CVE-2026-61498
VITEC · Flamingo
Vitec Flamingo 4.12.2 is susceptible to unauthenticated OS command injection via the admin/ajax/gen_graphs.php endpoint due to insufficient input sanitization.
Executive summary
A critical unauthenticated OS command injection vulnerability in Vitec Flamingo 4.12.2 allows remote attackers to gain root-level code execution.
Vulnerability
The application suffers from OS command injection (CWE-78) within the admin/ajax/gen_graphs.php script. Unauthenticated attackers can inject malicious shell metacharacters into multiple HTTP GET parameters, which are then passed to a system passthru() call with root privileges.
Business impact
With a CVSS score of 9.8, this vulnerability poses an extreme risk to infrastructure security. An attacker can achieve complete system takeover, potentially leading to the compromise of sensitive IPTV distribution configurations and persistent unauthorized access to the underlying operating system.
Remediation
Immediate Action: Update the affected VITEC Flamingo software to the latest version provided by the vendor.
Proactive Monitoring: Audit web server logs for suspicious GET requests containing shell special characters targeting the gen_graphs.php script.

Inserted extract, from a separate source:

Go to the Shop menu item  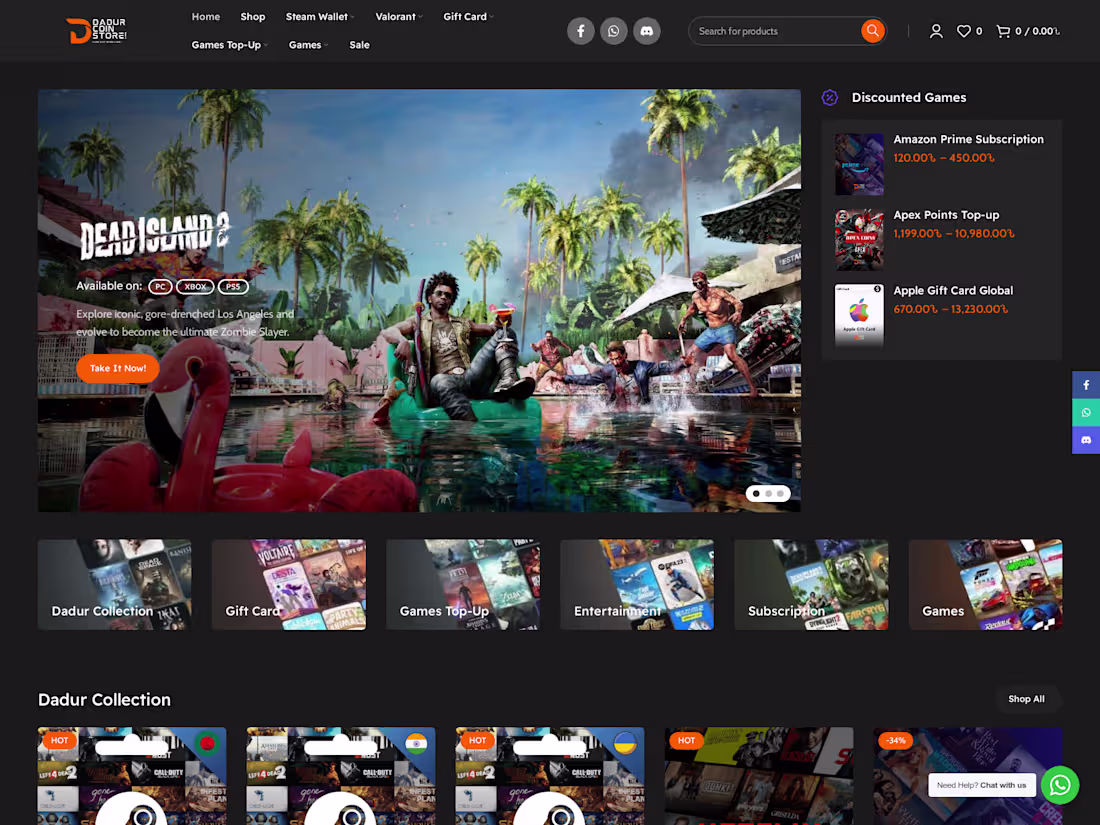tap(253, 16)
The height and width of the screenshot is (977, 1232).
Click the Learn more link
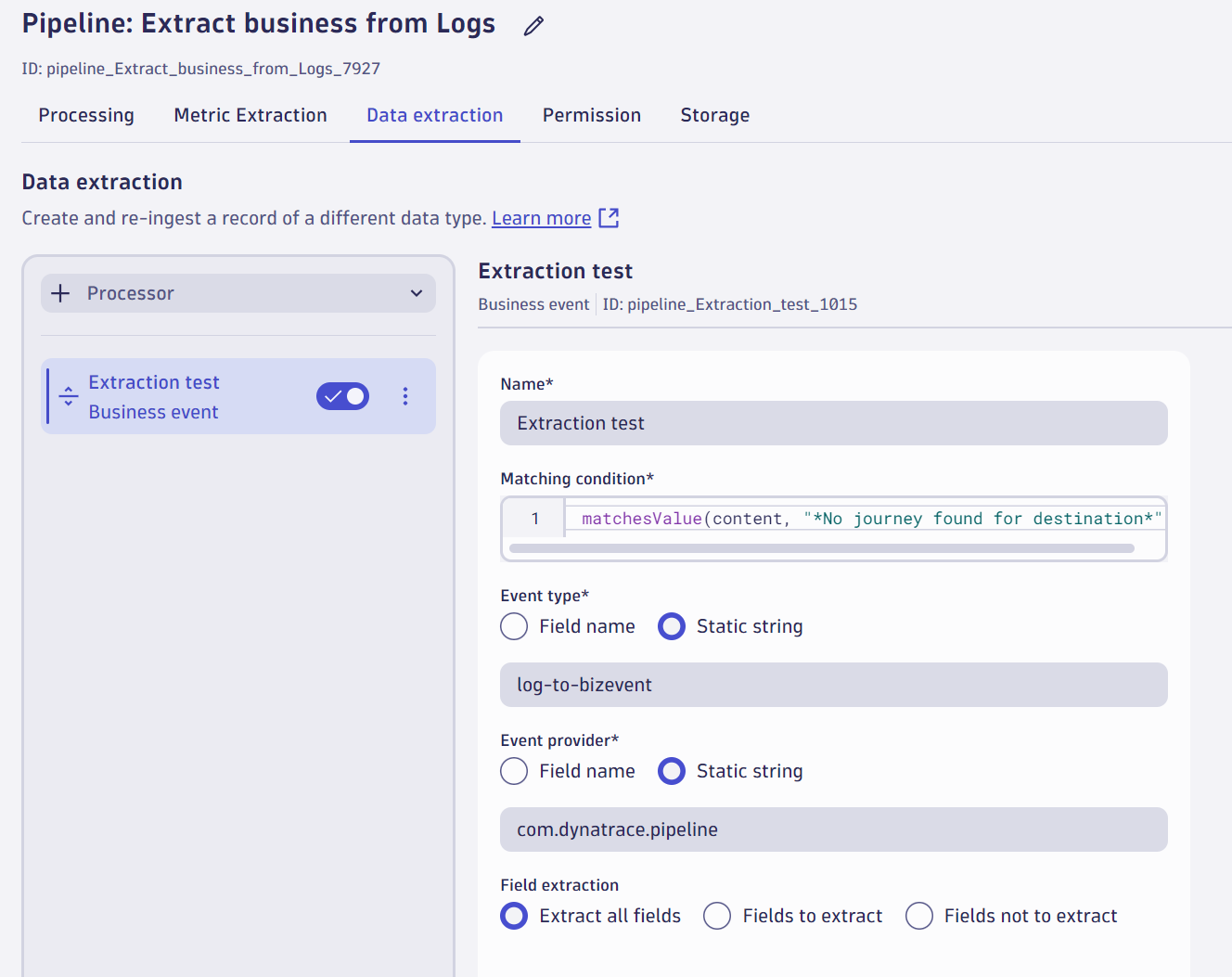point(541,217)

Compensating Controls: Deploy WAF rules to filter out requests containing shell syntax or unexpected characters in the start, end, key, or format parameters.
Exploitation status
Public Exploit Available: No (Exploit_available: unknown)
Analyst recommendation
The severity of this issue necessitates immediate attention. Administrators must verify their software version and apply the vendor's recommended security patches as soon as they are released to prevent potential exploitation of the command injection vector.